Exercise directions: All of the material must be duplicated exactly, line by line.

Data for review:
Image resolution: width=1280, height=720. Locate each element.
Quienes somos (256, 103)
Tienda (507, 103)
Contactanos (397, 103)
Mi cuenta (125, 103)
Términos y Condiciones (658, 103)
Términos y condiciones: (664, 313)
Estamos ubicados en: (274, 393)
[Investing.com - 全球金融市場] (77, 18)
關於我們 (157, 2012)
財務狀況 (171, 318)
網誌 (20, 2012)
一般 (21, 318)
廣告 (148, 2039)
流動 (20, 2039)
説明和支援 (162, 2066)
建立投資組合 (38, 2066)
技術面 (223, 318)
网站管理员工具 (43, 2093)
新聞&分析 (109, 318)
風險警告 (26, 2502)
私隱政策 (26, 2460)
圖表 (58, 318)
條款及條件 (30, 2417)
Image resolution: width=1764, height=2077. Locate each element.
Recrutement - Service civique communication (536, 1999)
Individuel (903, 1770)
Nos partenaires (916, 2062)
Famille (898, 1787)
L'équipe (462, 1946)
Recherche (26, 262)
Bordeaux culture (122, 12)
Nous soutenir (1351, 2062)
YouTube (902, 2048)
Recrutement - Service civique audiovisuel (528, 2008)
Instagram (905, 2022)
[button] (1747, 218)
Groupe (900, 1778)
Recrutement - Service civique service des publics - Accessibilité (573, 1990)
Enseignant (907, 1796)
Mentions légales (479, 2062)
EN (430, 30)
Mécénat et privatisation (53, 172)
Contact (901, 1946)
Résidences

Exercise solution:
Image resolution: width=1280, height=720. Locate each element.
Quienes somos (256, 103)
Tienda (507, 103)
Contactanos (397, 103)
Mi cuenta (125, 103)
Términos y Condiciones (658, 103)
Términos y condiciones: (664, 313)
Estamos ubicados en: (274, 393)
[Investing.com - 全球金融市場] (77, 18)
關於我們 (157, 2012)
財務狀況 (171, 318)
網誌 (20, 2012)
一般 (21, 318)
廣告 (148, 2039)
流動 (20, 2039)
説明和支援 (162, 2066)
建立投資組合 (38, 2066)
技術面 (223, 318)
网站管理员工具 (43, 2093)
新聞&分析 (109, 318)
風險警告 (26, 2502)
私隱政策 (26, 2460)
圖表 (58, 318)
條款及條件 (30, 2417)
Image resolution: width=1764, height=2077. Locate each element.
Recrutement - Service civique communication (536, 1999)
Individuel (903, 1770)
Nos partenaires (916, 2062)
Famille (898, 1787)
L'équipe (462, 1946)
Recherche (26, 262)
Bordeaux culture (122, 12)
Nous soutenir (1351, 2062)
YouTube (902, 2048)
Recrutement - Service civique audiovisuel (528, 2008)
Instagram (905, 2022)
[button] (1747, 218)
Groupe (900, 1778)
Recrutement - Service civique service des publics - Accessibilité (573, 1990)
Enseignant (907, 1796)
Mentions légales (479, 2062)
EN (430, 30)
Mécénat et privatisation (53, 172)
Contact (901, 1946)
Résidences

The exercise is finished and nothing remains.